• **SUPPLIED ENTRIES**

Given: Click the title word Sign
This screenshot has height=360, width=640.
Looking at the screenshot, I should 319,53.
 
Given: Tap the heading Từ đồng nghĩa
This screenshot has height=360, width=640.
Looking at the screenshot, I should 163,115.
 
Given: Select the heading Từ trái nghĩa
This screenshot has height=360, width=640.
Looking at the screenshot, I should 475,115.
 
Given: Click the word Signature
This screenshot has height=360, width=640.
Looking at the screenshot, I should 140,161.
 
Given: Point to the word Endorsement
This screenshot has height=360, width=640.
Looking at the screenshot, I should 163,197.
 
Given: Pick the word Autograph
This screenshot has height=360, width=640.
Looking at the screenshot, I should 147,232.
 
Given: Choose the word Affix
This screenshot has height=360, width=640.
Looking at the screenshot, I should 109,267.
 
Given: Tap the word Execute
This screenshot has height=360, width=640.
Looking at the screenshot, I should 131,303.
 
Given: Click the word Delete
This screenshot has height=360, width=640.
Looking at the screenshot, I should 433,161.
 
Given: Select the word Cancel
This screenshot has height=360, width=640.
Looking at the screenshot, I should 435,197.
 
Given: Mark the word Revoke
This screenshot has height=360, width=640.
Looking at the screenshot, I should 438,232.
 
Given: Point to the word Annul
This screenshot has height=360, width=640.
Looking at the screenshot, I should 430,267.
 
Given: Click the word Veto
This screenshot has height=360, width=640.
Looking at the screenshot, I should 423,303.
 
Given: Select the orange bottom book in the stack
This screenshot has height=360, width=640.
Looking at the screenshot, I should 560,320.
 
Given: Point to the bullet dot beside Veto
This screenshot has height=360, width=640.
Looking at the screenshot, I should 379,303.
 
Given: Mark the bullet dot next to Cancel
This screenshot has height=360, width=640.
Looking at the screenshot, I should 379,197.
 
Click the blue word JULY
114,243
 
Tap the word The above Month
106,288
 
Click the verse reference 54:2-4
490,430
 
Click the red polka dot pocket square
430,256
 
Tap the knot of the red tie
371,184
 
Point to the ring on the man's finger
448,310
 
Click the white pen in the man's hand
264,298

• **STATED GOAL**
Edit all of the entries above so that each "Looking at the screenshot, I should" becomes "On inspection, I should", with nothing else changed.

• **RESPONSE**
Given: Click the title word Sign
This screenshot has height=360, width=640.
On inspection, I should 319,53.
 
Given: Tap the heading Từ đồng nghĩa
This screenshot has height=360, width=640.
On inspection, I should 163,115.
 
Given: Select the heading Từ trái nghĩa
This screenshot has height=360, width=640.
On inspection, I should 475,115.
 
Given: Click the word Signature
This screenshot has height=360, width=640.
On inspection, I should 140,161.
 
Given: Point to the word Endorsement
This screenshot has height=360, width=640.
On inspection, I should 163,197.
 
Given: Pick the word Autograph
This screenshot has height=360, width=640.
On inspection, I should 147,232.
 
Given: Choose the word Affix
This screenshot has height=360, width=640.
On inspection, I should 109,267.
 
Given: Tap the word Execute
This screenshot has height=360, width=640.
On inspection, I should 131,303.
 
Given: Click the word Delete
This screenshot has height=360, width=640.
On inspection, I should 433,161.
 
Given: Select the word Cancel
This screenshot has height=360, width=640.
On inspection, I should 435,197.
 
Given: Mark the word Revoke
This screenshot has height=360, width=640.
On inspection, I should 438,232.
 
Given: Point to the word Annul
This screenshot has height=360, width=640.
On inspection, I should 430,267.
 
Given: Click the word Veto
This screenshot has height=360, width=640.
On inspection, I should 423,303.
 
Given: Select the orange bottom book in the stack
This screenshot has height=360, width=640.
On inspection, I should 560,320.
 
Given: Point to the bullet dot beside Veto
This screenshot has height=360, width=640.
On inspection, I should 379,303.
 
Given: Mark the bullet dot next to Cancel
This screenshot has height=360, width=640.
On inspection, I should 379,197.
 
Click the blue word JULY
114,243
 
Tap the word The above Month
106,288
 
Click the verse reference 54:2-4
490,430
 
Click the red polka dot pocket square
430,256
 
Tap the knot of the red tie
371,184
 
Point to the ring on the man's finger
448,310
 
Click the white pen in the man's hand
264,298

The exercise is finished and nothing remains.